The majority of the album fails due to a mucky and poor effort that only wants to serve as a base for a few expensively-produced tracks destined to rake in the majority of the profits. This builds up a certain disrespect amongst close listeners against Wayne; the irony is that this is his style and also strictly his appeal.
This is a lazy album with plenty of energy from Wayne that comes off as the only saving point for Tha Carter IV; Wayne unfortunately has no ambition to show and nothing to say at all. Frankly, you only need one of those things to polish your record with; refer to the recent work of Kanye West and Jay-Z on Watch the Throne (an ambitious yet unnecessary rap album.) The only aspect of Tha Carter IV worth speculating over is whether this is a low point or disappointment in Wayne’s career or if this is the new standard of his efforts and his massive commercialized genre.
This album wasn’t my dad, but an annoying street promoter handing out free albums for his best friend. (1/5)

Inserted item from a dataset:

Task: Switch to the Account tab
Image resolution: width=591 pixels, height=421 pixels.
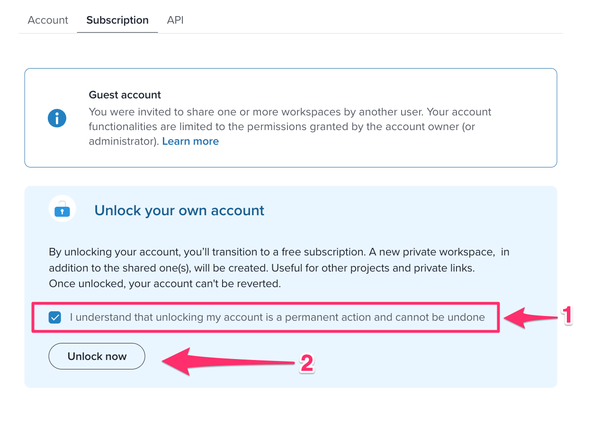Action: pos(48,20)
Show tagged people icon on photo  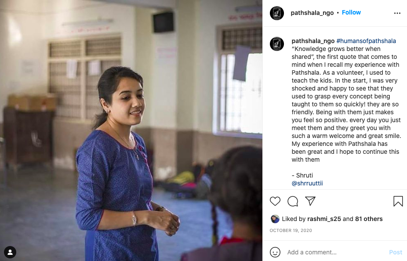10,252
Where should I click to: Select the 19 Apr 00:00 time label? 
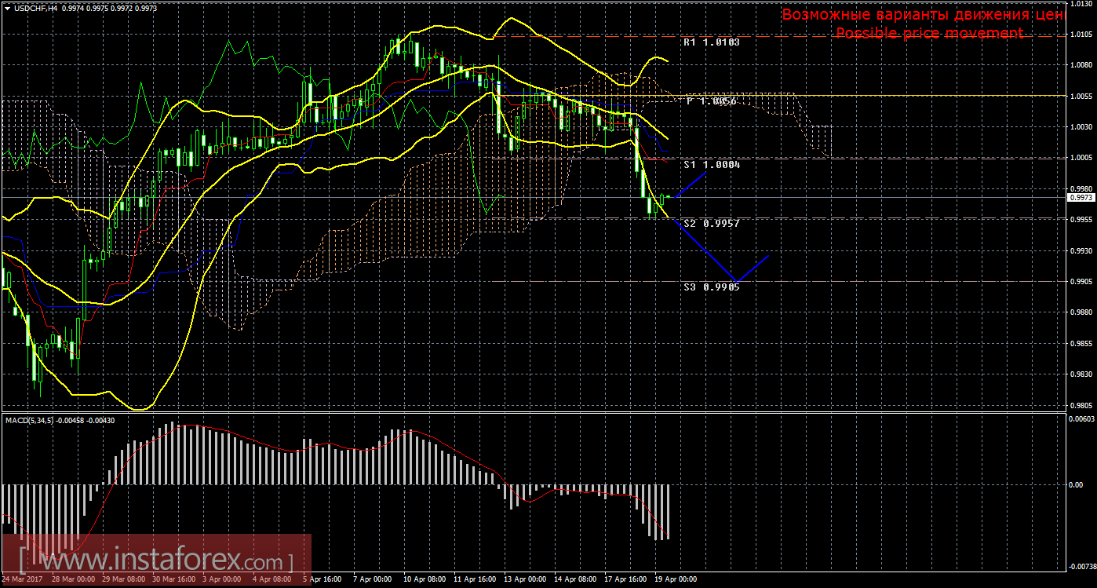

“I guess I got my swagger back.” - Jay-Z. My question is, did he ever lose it? The Throne is a collaboration of two aficionados of the current hip-hop business. It’s a glamorous and glossily polished continuation of what feels like an artistic legacy. Respective of your personal preferences, Kanye West and Jay-Z are two of the most iconic rappers of the generation and The Throne is their ultimate testimony. What are possible questions you could possibly ask for this album? Is this a masterpiece? Not at all; and frankly, it’s not even designed like that. All that Watch the Throne desires is to have loads of fun and look fantastic while at it. It’s certainly not hip-hop based pop, nearly all of the content here presents itself very seriously and succeeds in what it sets out for. However, the attitude of pop is prevalent; the celebration of having pure fun. What The Throne does well is not make any of the pop elements feel shallow, instead letting them accent the overall sound. What purpose does this collaboration serve in the current hip-hop industry? None. Jay-Z and West certainly have nothing to lose and the evermore to gain. With features ranging from Frank Ocean to Beyoncé, there’s no talent left to be established. Everything here is very obvious and assured as the best of the best. Well, we haven’t even talked about the actual music now, have we? Watch the Throne is an array from some of the year’s best in hip-hop to some failed concepts. Songs like Otis and No Church In the Wild present smart sophistication and undeniable heaps of fun. Much of the album runs like this, like eating a box of rich Godiva chocolates in one sitting. In this metaphor as well, there will be pieces that’ll disagree with your taste and standards. Songs like Lift Up and HAM fall right on their face with an embarrassing set of aggressive lyrics that poke and prod you with something that cannot be taken seriously. It’s just a hit or miss, that’s what this album honestly comes down to. Give it a spin though, you might feel fancy for a while. This album was that loaded uncle who bought you stuff when you were young because he was just that cool.